Excerpt to read:
╔══

SEC. 3. Actions to address state-sponsored cyber activities against the United States.

(a) Designation as a critical cyber threat actor.—

(1) IN GENERAL.—The President, acting through the Secretary of State, and in coordination with other relevant Federal agency heads, shall designate as a critical cyber threat actor—

(A) each foreign person and each agency or instrumentality of a foreign state that the President determines to be knowingly responsible for or complicit in, or have engaged in, directly or indirectly, state-sponsored cyber activities that are reasonably likely to result in, or have contributed to, a significant threat to the national security, foreign policy, or economic health or financial stability of the United States and that have the purpose or effect of—

(i) causing a significant disruption to the availability of a computer or network of computers;

(ii) harming, or otherwise significantly compromising the provision of service by, a computer or network of computers that support one or more entities in a critical infrastructure sector;

(iii) significantly compromising the provision of services by one or more entities in a critical infrastructure sector;

(iv) causing a significant misappropriation of funds or economic resources, trade secrets, personal identifiers, or financial information for commercial or competitive advantage or private financial gain;

(v) destabilizing the financial sector of the United States by tampering with, altering, or causing a misappropriation of data; or

(vi) interfering with or undermining election processes or institutions by tampering with, altering, or causing misappropriation of data;

(B) each foreign person that the President has determined to have knowingly, significantly, and materially assisted, sponsored, or provided financial, material, or technological support for, or goods or services to or in support of, any activities described in subparagraph (A) by a foreign person or agency or instrumentality of a foreign state designated as a critical cyber threat actor under subparagraph (A); and

(C) each agency or instrumentality of a foreign state that the President has determined to have significantly and materially assisted, sponsored, or provided financial, material, or technological support for, or goods or services to or in support of, any activities described in subparagraph (A) by a foreign person or agency or instrumentality of a foreign state designated as a critical cyber threat actor under subparagraph (A).

╚══

List of tasks:
1. In the bill section on state-sponsored cyber activities, what basis does subparagraph (B) give for designating a foreign person who did not carry out the cyber activities directly? Answer in one to three sentences.
2. List every purpose or effect of state-sponsored cyber activities that the bill section on state-sponsored cyber activities names in clauses (i) through (vi).
3. Carry on the bill section on state-sponsored cyber activities, starting after its final subparagraph (C).
The rows on this page are not needed.

Supplied information:
╔══

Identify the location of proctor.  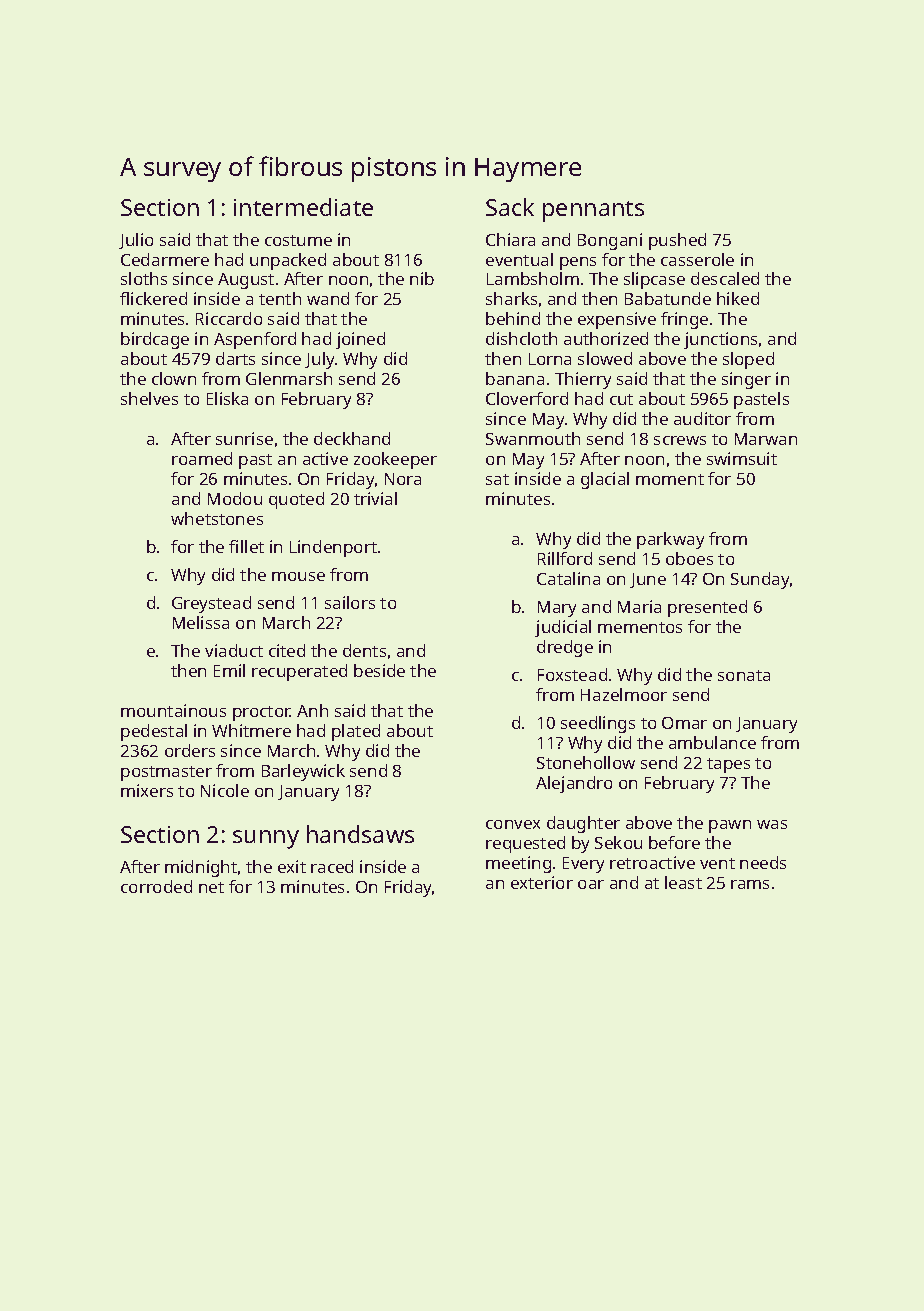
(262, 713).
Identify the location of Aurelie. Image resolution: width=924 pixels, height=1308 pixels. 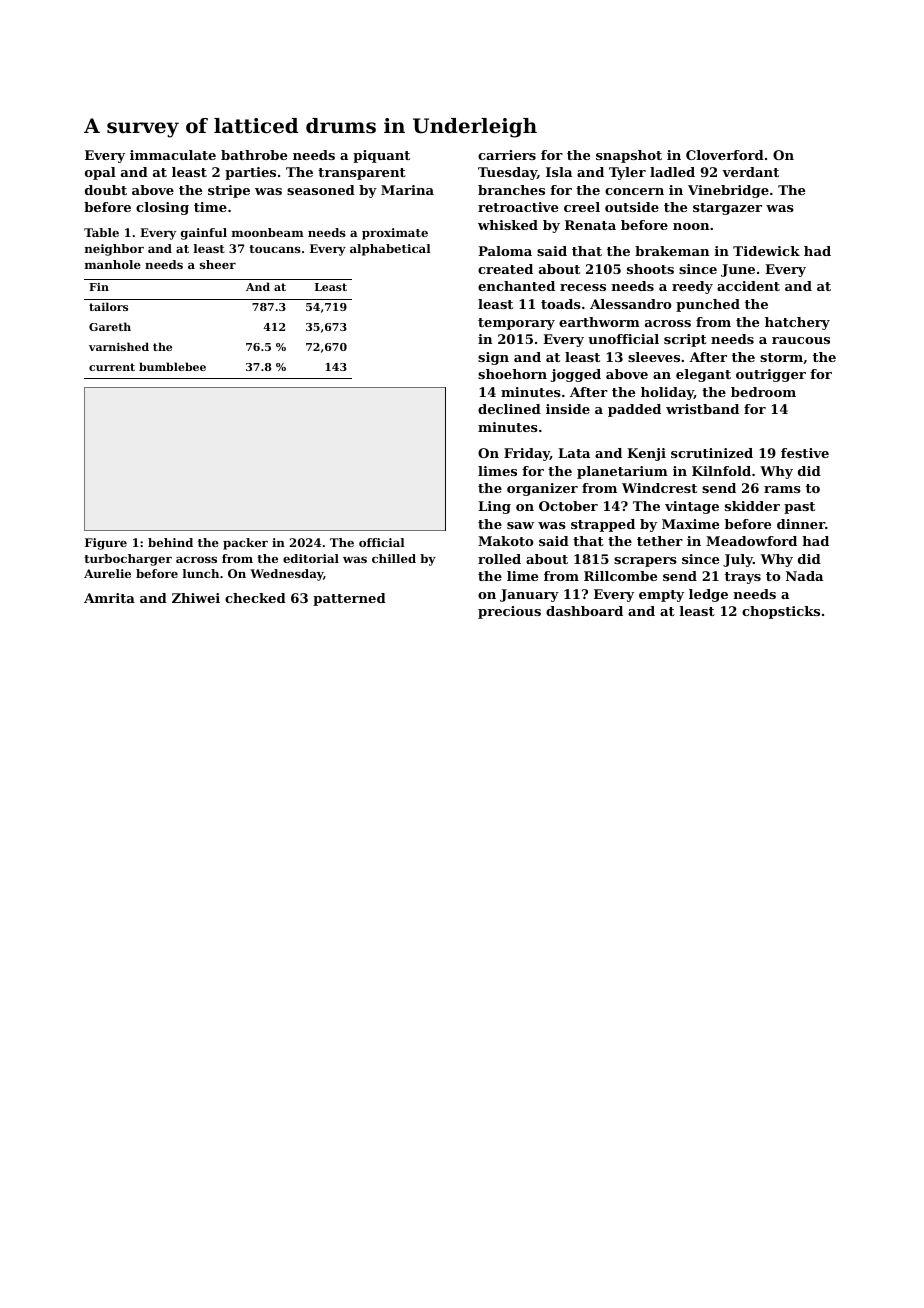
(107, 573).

╚══
╔══

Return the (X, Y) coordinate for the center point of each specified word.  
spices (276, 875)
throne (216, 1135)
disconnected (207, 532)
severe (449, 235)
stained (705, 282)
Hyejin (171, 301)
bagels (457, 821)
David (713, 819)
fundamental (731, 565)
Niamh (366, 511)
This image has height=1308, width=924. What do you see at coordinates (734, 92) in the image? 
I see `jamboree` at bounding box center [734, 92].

╚══
╔══

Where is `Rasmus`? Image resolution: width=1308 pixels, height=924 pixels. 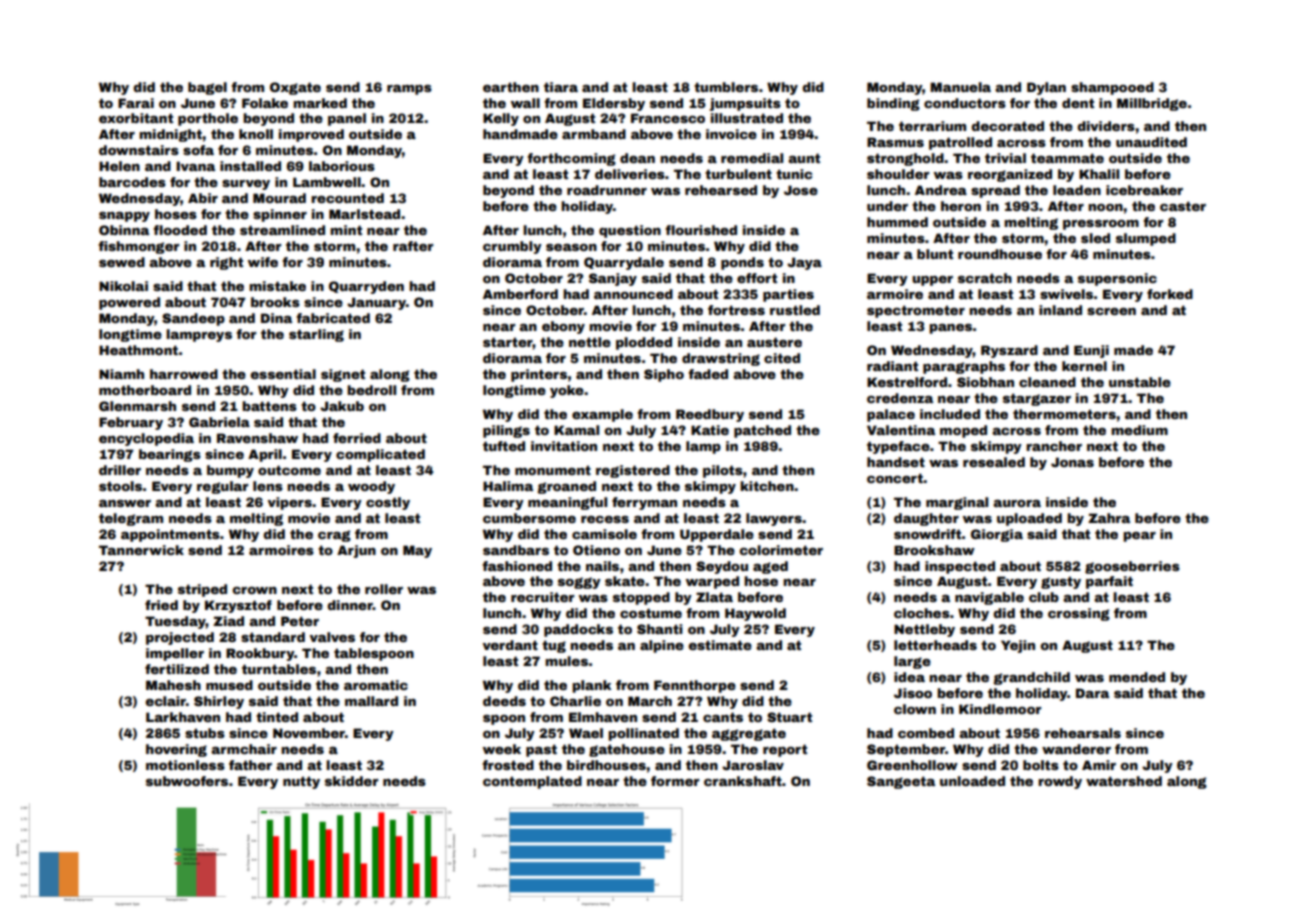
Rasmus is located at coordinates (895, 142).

╚══

Answers per task:
1. Under subparagraph (B), the President must have determined that the foreign person knowingly, significantly, and materially assisted, sponsored, or provided financial, material, or technological support, or goods or services, for the activities described in subparagraph (A). Those activities must have been carried out by a foreign person or an agency or instrumentality of a foreign state designated as a critical cyber threat actor under subparagraph (A).

2.
- Causing a significant disruption to the availability of a computer or network of computers
- Harming, or otherwise significantly compromising the provision of service by, a computer or network of computers that supports one or more entities in a critical infrastructure sector
- Significantly compromising the provision of services by one or more entities in a critical infrastructure sector
- Causing a significant misappropriation of funds or economic resources, trade secrets, personal identifiers, or financial information for commercial or competitive advantage or private financial gain
- Destabilizing the financial sector of the United States by tampering with, altering, or causing a misappropriation of data
- Interfering with or undermining election processes or institutions by tampering with, altering, or causing misappropriation of data

3.
(2) PUBLICATION IN FEDERAL REGISTER.—

(A) IN GENERAL.—The President shall—

(i) publish in the Federal Register a list of each foreign person and each agency or instrumentality of a foreign state designated as a critical cyber threat actor under this subsection; and

(ii) regularly update such list not later than 7 days after making any changes to such list, and publish in the Federal Register such updates.

(B) EXCEPTION.—

(i) IN GENERAL.—The President may withhold from publication in the Federal Register under subparagraph (A) the identification of any foreign person or agency or instrumentality of a foreign state designated as a critical cyber threat actor under this subsection if the President determines that withholding such identification—

(I) in the national interests of the United States; or

(II) is for an important law enforcement purpose.

(ii) TRANSMISSION.—If the President exercises the authority under this subparagraph to withhold from publication in the Federal Register the identification of a foreign person or agency or instrumentality of a foreign state designated as a critical cyber threat actor under this subsection, the President shall transmit to the appropriate congressional committees in classified form a report containing any such identification, together with the reasons for such exercise.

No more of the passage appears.